本文详细介绍了 TLS 1.3 的产生背景、命名原因、以及其重大改变等信息。
TLS 1.3 产生背景
安全传输层协议(Transport Layer Security,简称 TLS )自标准化从 1999 年发布Secure Sockets Layer(SSL)的升级版 TLS 1.0 版,2006 年升级 TLS 1.1 版,2008 年升级为目前广泛使用的 TLS 1.2 版,到 2011 年发布的 TLS 1.2 修订版,至今已有近 20 年的时间。

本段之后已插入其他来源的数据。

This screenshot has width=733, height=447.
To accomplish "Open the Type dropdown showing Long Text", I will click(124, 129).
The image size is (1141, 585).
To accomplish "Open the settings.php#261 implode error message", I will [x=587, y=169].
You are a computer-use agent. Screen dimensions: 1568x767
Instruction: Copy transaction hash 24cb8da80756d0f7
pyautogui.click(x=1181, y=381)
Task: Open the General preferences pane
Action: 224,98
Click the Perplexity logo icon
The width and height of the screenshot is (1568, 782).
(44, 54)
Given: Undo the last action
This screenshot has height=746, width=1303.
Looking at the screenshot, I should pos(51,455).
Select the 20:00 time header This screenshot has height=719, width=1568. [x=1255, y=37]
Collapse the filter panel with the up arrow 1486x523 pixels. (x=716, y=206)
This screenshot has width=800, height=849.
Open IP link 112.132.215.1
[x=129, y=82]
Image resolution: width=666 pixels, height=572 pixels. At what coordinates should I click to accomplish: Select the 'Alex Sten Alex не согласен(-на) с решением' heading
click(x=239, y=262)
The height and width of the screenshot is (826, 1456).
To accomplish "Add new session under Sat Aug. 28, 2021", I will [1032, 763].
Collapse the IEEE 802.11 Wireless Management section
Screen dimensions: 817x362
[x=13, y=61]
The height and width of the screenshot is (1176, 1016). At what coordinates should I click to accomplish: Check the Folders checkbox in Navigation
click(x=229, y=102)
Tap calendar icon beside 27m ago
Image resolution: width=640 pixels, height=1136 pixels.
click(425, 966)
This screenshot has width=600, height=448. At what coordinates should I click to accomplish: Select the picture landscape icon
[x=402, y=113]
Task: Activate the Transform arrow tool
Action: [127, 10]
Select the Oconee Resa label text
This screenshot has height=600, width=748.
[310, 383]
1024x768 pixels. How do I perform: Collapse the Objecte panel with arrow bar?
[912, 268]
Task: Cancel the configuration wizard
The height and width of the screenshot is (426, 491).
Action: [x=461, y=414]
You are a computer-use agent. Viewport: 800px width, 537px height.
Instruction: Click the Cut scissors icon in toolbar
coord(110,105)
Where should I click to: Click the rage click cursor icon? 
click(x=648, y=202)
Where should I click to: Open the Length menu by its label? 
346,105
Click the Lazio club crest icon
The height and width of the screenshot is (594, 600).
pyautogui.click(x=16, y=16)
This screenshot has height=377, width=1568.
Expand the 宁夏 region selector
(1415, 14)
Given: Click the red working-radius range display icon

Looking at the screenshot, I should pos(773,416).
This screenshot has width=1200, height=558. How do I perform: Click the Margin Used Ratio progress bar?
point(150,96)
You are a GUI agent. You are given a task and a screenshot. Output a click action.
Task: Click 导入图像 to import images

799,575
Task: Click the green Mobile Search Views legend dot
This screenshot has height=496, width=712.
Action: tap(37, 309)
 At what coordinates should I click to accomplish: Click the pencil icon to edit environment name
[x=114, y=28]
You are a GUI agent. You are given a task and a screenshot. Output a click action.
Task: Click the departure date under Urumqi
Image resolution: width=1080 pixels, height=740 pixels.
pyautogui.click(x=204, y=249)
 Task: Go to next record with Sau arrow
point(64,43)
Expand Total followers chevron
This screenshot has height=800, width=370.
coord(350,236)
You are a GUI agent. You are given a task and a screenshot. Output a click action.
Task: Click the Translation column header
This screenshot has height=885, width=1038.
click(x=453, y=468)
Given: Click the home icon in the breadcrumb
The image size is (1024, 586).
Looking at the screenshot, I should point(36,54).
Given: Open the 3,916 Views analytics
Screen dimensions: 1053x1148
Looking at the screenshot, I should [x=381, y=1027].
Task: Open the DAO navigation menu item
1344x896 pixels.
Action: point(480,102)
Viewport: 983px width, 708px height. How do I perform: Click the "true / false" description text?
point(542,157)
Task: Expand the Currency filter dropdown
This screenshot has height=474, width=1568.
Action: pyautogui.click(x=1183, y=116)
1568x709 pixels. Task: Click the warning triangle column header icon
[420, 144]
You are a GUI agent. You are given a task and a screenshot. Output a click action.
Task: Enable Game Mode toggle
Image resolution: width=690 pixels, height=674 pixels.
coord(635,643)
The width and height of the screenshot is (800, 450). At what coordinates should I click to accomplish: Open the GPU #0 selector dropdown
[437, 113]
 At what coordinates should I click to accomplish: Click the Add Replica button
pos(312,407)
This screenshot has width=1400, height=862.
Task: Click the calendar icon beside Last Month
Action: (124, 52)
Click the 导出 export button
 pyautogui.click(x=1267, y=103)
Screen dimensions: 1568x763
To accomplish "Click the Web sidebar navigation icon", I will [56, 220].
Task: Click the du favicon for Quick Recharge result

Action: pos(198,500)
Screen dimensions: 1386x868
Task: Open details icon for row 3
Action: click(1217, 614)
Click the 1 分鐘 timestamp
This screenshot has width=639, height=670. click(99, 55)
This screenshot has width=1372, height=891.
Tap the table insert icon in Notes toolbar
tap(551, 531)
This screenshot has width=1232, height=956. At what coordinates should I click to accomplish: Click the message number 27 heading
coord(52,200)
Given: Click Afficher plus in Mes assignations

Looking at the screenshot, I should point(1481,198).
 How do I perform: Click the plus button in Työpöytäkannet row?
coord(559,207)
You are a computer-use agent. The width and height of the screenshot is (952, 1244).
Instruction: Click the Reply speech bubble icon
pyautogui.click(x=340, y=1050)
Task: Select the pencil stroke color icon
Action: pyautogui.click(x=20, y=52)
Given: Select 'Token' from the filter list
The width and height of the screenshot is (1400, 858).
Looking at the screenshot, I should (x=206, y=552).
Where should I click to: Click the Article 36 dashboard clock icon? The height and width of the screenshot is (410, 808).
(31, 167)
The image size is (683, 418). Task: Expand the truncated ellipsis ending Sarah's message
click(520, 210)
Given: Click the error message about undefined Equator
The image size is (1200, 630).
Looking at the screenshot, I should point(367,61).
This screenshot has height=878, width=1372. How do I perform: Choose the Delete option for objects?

TLS 是保障网络传输安全及数据完整性的一种安全协议,在传输层上对网络连接进行加密。然而,由于 TLS 的广泛应用,使之成为众矢之的,并通过以下途径进行的攻击:
- 利用 TLS 自身存在的不足(如:三次握手攻击、跨协议攻击等)
- 利用 TLS 所用密码原语本身的缺陷(如:RC4 加密、RSA-PKCS#1 v1.5 加密等)
- 利用 TLS 实现库中的漏洞(如:心脏出血攻击等)进行攻击。
面对这一系列的攻击,我们一贯的措施是“打补丁”,即针对新的攻击做新的修补。但 TLS 的应用规模过于庞大,这种措施在实际应用中并不容易全面实施。除此之外,交互双方还要必须经过复杂的 TLS 握手协议才能开始传输信息。出于种种因素的考虑, IETF 组于 2014 年制定 TLS 1.3版,目前最新版本是 2017 年 3 月发布的 TLS 1.3 draft 19 草案版。
TLS 1.3 的命名
TLS 1.3 是 TLS 标准更新过程中变动最大的一次,除了对于运行过程中的若干问题如密码套件的选择、密钥的计算方式、握手消息的发送方式等做了更改之外,TLS 1.3 还增加了新的握手模式,以满足不同应用场景下的需求。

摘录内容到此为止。